Copy out the entries below with each occurrence of "computer-use agent" replaced by "screen-control agent", keeping every other word the same.

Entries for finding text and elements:
^^^^

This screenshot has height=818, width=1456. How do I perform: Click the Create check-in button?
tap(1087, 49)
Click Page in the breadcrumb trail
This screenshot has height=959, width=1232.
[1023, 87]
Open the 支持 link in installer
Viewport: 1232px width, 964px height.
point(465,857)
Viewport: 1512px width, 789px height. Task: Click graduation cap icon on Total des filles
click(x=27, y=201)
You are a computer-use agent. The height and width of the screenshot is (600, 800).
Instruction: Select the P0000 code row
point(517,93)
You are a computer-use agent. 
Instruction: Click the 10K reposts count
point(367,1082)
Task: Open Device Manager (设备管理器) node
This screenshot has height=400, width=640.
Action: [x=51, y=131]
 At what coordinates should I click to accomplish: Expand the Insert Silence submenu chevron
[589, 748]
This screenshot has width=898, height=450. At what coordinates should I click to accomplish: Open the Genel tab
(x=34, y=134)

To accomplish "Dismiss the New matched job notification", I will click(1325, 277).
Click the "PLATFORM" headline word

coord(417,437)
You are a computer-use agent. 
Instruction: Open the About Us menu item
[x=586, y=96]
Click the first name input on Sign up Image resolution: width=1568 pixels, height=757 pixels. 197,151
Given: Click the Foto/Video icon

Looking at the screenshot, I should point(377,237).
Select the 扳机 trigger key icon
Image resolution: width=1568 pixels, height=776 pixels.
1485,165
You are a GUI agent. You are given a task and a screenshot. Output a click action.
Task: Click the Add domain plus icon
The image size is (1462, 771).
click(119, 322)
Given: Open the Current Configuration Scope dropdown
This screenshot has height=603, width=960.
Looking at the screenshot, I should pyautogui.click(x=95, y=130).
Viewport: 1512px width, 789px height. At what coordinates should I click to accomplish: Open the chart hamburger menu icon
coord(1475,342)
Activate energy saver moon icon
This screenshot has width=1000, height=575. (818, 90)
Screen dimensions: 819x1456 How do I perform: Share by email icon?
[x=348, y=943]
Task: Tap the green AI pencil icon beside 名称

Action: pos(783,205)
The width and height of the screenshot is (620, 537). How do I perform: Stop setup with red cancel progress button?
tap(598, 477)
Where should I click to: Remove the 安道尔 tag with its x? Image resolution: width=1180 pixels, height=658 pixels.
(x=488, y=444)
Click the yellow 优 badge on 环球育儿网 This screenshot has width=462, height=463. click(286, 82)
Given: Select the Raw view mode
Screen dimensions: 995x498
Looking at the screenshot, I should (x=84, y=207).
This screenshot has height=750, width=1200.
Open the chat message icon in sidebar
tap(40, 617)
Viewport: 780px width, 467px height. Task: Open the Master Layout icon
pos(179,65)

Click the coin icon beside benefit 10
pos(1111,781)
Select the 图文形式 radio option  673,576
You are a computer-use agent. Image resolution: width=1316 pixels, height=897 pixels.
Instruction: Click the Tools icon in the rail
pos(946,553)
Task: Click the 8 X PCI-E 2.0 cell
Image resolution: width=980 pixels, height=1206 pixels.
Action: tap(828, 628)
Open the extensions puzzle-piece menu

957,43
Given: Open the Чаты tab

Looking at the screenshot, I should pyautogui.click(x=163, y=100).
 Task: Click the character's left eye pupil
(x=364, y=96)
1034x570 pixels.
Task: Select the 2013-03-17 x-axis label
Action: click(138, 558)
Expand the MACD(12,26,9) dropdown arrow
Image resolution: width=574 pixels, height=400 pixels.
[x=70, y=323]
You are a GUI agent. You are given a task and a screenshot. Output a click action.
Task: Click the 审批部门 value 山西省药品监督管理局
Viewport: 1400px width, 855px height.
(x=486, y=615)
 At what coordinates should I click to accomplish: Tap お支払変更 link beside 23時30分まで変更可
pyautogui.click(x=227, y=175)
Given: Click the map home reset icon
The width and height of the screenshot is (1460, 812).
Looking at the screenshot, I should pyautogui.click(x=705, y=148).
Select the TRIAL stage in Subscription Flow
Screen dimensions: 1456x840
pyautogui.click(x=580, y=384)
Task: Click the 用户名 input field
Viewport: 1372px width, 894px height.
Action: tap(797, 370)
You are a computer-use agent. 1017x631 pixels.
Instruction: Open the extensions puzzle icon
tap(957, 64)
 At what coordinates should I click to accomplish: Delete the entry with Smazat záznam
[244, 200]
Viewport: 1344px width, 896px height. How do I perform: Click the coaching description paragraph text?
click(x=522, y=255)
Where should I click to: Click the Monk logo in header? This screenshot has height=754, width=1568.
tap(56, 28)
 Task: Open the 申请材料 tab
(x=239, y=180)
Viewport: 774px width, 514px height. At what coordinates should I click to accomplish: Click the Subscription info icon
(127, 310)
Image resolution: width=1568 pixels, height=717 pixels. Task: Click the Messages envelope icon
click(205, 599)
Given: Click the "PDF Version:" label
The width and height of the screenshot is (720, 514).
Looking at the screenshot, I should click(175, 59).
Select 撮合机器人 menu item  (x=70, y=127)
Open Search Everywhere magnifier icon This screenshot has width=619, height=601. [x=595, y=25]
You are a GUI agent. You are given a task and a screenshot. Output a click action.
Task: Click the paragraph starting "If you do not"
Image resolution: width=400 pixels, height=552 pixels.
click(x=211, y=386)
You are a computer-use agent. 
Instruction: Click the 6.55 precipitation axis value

^^^^

• [RESPONSE FOR THIS EXERCISE]:
This screenshot has height=818, width=1456. How do I perform: Click the Create check-in button?
tap(1087, 49)
Click Page in the breadcrumb trail
This screenshot has height=959, width=1232.
[1023, 87]
Open the 支持 link in installer
Viewport: 1232px width, 964px height.
point(465,857)
Viewport: 1512px width, 789px height. Task: Click graduation cap icon on Total des filles
click(x=27, y=201)
You are a screen-control agent. The height and width of the screenshot is (600, 800).
Instruction: Select the P0000 code row
point(517,93)
You are a screen-control agent. 
Instruction: Click the 10K reposts count
point(367,1082)
Task: Open Device Manager (设备管理器) node
This screenshot has height=400, width=640.
Action: [x=51, y=131]
 At what coordinates should I click to accomplish: Expand the Insert Silence submenu chevron
[589, 748]
This screenshot has width=898, height=450. At what coordinates should I click to accomplish: Open the Genel tab
(x=34, y=134)

To accomplish "Dismiss the New matched job notification", I will click(1325, 277).
Click the "PLATFORM" headline word

coord(417,437)
You are a screen-control agent. 
Instruction: Open the About Us menu item
[x=586, y=96]
Click the first name input on Sign up Image resolution: width=1568 pixels, height=757 pixels. 197,151
Given: Click the Foto/Video icon

Looking at the screenshot, I should point(377,237).
Select the 扳机 trigger key icon
Image resolution: width=1568 pixels, height=776 pixels.
1485,165
You are a GUI agent. You are given a task and a screenshot. Output a click action.
Task: Click the Add domain plus icon
The image size is (1462, 771).
click(119, 322)
Given: Open the Current Configuration Scope dropdown
This screenshot has height=603, width=960.
Looking at the screenshot, I should pyautogui.click(x=95, y=130).
Viewport: 1512px width, 789px height. At what coordinates should I click to accomplish: Open the chart hamburger menu icon
coord(1475,342)
Activate energy saver moon icon
This screenshot has width=1000, height=575. (818, 90)
Screen dimensions: 819x1456 How do I perform: Share by email icon?
[x=348, y=943]
Task: Tap the green AI pencil icon beside 名称

Action: pos(783,205)
The width and height of the screenshot is (620, 537). How do I perform: Stop setup with red cancel progress button?
tap(598, 477)
Where should I click to: Remove the 安道尔 tag with its x? Image resolution: width=1180 pixels, height=658 pixels.
(x=488, y=444)
Click the yellow 优 badge on 环球育儿网 This screenshot has width=462, height=463. click(286, 82)
Given: Select the Raw view mode
Screen dimensions: 995x498
Looking at the screenshot, I should (x=84, y=207).
This screenshot has height=750, width=1200.
Open the chat message icon in sidebar
tap(40, 617)
Viewport: 780px width, 467px height. Task: Open the Master Layout icon
pos(179,65)

Click the coin icon beside benefit 10
pos(1111,781)
Select the 图文形式 radio option  673,576
You are a screen-control agent. Image resolution: width=1316 pixels, height=897 pixels.
Instruction: Click the Tools icon in the rail
pos(946,553)
Task: Click the 8 X PCI-E 2.0 cell
Image resolution: width=980 pixels, height=1206 pixels.
Action: tap(828, 628)
Open the extensions puzzle-piece menu

957,43
Given: Open the Чаты tab

Looking at the screenshot, I should pyautogui.click(x=163, y=100).
 Task: Click the character's left eye pupil
(x=364, y=96)
1034x570 pixels.
Task: Select the 2013-03-17 x-axis label
Action: click(138, 558)
Expand the MACD(12,26,9) dropdown arrow
Image resolution: width=574 pixels, height=400 pixels.
[x=70, y=323]
You are a GUI agent. You are given a task and a screenshot. Output a click action.
Task: Click the 审批部门 value 山西省药品监督管理局
Viewport: 1400px width, 855px height.
(x=486, y=615)
 At what coordinates should I click to accomplish: Tap お支払変更 link beside 23時30分まで変更可
pyautogui.click(x=227, y=175)
Given: Click the map home reset icon
The width and height of the screenshot is (1460, 812).
Looking at the screenshot, I should pyautogui.click(x=705, y=148).
Select the TRIAL stage in Subscription Flow
Screen dimensions: 1456x840
pyautogui.click(x=580, y=384)
Task: Click the 用户名 input field
Viewport: 1372px width, 894px height.
Action: tap(797, 370)
You are a screen-control agent. 1017x631 pixels.
Instruction: Open the extensions puzzle icon
tap(957, 64)
 At what coordinates should I click to accomplish: Delete the entry with Smazat záznam
[244, 200]
Viewport: 1344px width, 896px height. How do I perform: Click the coaching description paragraph text?
click(x=522, y=255)
Where should I click to: Click the Monk logo in header? This screenshot has height=754, width=1568.
tap(56, 28)
 Task: Open the 申请材料 tab
(x=239, y=180)
Viewport: 774px width, 514px height. At what coordinates should I click to accomplish: Click the Subscription info icon
(127, 310)
Image resolution: width=1568 pixels, height=717 pixels. Task: Click the Messages envelope icon
click(205, 599)
Given: Click the "PDF Version:" label
The width and height of the screenshot is (720, 514).
Looking at the screenshot, I should click(175, 59).
Select 撮合机器人 menu item  (x=70, y=127)
Open Search Everywhere magnifier icon This screenshot has width=619, height=601. [x=595, y=25]
You are a GUI agent. You are given a task and a screenshot. Output a click action.
Task: Click the paragraph starting "If you do not"
Image resolution: width=400 pixels, height=552 pixels.
click(x=211, y=386)
You are a screen-control agent. 
Instruction: Click the 6.55 precipitation axis value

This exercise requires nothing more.